= Beginning of Section =
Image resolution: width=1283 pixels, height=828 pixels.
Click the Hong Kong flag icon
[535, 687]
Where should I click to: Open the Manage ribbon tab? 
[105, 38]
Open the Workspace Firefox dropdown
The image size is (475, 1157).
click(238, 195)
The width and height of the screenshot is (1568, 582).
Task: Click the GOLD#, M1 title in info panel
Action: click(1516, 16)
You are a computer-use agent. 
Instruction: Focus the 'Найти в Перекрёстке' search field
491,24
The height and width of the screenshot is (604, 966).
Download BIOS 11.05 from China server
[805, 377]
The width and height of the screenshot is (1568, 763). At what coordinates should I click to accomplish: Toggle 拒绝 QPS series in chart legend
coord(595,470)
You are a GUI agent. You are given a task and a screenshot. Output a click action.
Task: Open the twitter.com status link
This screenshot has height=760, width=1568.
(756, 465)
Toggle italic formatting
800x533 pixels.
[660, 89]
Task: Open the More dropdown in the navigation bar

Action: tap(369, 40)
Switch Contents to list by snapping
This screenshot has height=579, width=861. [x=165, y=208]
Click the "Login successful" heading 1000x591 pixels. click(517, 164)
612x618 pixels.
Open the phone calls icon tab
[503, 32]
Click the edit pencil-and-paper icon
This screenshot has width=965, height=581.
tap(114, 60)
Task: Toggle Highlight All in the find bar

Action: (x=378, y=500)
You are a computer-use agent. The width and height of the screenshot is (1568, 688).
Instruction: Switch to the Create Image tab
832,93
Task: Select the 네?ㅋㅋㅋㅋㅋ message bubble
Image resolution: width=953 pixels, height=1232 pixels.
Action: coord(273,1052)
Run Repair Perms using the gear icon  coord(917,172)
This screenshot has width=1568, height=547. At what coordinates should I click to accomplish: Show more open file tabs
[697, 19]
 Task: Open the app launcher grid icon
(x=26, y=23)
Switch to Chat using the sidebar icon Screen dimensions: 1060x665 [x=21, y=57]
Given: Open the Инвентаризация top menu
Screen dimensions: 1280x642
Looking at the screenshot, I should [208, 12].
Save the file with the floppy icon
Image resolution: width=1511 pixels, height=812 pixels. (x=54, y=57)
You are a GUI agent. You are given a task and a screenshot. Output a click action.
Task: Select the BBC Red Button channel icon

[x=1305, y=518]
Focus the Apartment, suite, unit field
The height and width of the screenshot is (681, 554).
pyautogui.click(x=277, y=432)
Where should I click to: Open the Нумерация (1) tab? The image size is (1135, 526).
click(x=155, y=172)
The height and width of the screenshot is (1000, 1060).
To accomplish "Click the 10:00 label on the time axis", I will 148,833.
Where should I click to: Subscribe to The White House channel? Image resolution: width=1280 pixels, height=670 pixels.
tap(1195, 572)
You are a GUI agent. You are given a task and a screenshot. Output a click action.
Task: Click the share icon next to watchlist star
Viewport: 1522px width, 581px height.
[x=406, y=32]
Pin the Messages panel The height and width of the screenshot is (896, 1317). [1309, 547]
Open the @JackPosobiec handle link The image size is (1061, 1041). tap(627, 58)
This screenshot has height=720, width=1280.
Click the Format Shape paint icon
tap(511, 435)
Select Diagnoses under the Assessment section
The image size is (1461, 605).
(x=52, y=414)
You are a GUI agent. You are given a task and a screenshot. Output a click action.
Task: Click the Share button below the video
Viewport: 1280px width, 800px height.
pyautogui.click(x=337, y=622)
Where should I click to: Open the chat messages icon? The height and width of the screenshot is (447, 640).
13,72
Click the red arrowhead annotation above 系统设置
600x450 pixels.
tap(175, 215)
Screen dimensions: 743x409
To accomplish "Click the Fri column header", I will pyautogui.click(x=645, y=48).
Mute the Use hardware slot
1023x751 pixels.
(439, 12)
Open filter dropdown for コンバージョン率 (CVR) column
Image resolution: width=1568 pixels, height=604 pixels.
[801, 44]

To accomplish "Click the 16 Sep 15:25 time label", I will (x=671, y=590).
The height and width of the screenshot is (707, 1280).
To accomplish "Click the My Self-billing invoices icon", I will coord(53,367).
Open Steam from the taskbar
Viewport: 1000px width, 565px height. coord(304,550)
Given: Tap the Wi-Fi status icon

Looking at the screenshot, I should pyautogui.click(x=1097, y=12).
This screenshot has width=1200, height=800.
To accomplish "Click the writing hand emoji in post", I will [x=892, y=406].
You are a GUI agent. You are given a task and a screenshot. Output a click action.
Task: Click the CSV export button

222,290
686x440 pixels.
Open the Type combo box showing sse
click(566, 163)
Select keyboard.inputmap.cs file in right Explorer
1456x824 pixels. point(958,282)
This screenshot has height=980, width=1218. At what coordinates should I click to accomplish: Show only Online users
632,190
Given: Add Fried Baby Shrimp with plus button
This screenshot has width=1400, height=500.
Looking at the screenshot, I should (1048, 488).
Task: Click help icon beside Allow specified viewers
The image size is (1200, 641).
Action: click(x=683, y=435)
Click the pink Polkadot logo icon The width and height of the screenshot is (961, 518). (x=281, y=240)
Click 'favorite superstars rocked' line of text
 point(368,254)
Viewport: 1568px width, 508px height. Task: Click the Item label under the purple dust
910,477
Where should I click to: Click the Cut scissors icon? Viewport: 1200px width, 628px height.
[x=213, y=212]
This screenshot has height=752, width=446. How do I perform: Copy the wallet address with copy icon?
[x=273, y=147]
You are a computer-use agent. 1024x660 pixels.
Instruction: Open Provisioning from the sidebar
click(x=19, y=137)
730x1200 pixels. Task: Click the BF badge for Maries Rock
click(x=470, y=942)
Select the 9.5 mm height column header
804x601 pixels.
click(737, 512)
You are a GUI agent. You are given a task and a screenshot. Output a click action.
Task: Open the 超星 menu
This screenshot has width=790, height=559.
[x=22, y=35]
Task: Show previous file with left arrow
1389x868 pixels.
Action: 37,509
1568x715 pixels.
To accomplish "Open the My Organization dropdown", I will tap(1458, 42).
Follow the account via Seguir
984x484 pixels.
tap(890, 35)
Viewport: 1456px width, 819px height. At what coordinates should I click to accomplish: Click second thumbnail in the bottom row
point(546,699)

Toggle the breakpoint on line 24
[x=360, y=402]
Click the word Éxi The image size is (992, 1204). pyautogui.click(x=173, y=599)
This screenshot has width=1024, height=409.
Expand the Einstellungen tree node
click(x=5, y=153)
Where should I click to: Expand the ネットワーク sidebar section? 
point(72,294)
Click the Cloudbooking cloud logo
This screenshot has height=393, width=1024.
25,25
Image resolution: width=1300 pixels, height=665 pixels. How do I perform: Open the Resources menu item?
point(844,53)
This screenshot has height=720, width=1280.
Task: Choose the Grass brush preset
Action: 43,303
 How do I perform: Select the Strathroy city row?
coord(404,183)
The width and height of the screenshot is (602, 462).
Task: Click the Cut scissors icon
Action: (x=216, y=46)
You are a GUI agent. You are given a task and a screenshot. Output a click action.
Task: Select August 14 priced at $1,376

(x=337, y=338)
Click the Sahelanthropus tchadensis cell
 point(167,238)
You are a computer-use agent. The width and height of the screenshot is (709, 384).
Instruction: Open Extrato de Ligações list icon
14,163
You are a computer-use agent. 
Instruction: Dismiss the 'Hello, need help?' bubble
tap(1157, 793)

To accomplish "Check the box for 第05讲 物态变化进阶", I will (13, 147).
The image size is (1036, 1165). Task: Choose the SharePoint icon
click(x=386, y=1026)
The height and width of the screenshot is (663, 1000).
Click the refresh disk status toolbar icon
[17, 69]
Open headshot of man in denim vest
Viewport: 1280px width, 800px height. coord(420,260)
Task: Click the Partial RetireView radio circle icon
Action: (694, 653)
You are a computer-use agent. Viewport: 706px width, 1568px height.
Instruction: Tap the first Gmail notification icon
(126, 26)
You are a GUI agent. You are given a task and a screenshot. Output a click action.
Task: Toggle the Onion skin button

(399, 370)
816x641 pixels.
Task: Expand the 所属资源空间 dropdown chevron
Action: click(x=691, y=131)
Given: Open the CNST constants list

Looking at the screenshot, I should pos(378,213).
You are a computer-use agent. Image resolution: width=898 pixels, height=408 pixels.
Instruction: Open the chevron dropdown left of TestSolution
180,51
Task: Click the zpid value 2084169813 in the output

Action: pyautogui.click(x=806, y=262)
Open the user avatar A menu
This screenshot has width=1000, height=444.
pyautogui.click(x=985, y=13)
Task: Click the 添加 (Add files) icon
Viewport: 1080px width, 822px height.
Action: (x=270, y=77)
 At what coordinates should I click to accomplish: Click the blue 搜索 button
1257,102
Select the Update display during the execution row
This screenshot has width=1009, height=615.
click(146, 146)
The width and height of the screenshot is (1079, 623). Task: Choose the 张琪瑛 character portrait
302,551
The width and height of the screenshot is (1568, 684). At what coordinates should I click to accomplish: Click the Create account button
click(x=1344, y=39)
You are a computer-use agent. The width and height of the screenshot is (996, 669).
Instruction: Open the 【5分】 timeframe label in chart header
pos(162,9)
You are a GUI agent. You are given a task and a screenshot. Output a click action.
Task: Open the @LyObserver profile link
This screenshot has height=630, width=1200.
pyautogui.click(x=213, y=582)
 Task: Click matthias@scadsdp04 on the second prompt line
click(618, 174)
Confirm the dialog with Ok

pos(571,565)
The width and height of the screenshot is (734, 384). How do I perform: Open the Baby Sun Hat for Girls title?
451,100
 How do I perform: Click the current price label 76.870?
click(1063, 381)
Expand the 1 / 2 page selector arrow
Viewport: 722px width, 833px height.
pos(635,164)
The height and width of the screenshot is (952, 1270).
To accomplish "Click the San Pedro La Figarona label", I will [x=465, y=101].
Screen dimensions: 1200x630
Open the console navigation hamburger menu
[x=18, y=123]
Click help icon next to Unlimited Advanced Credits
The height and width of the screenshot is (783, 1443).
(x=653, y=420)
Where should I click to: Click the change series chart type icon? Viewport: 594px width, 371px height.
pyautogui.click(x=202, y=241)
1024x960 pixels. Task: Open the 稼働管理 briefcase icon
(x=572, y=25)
= End of Section =
Problem details —
Your answer should consist of the lines from the material that contain "link".

Solution to the problem —
Task: Open the twitter.com status link
Open the @JackPosobiec handle link The image size is (1061, 1041). tap(627, 58)
Task: Open the @LyObserver profile link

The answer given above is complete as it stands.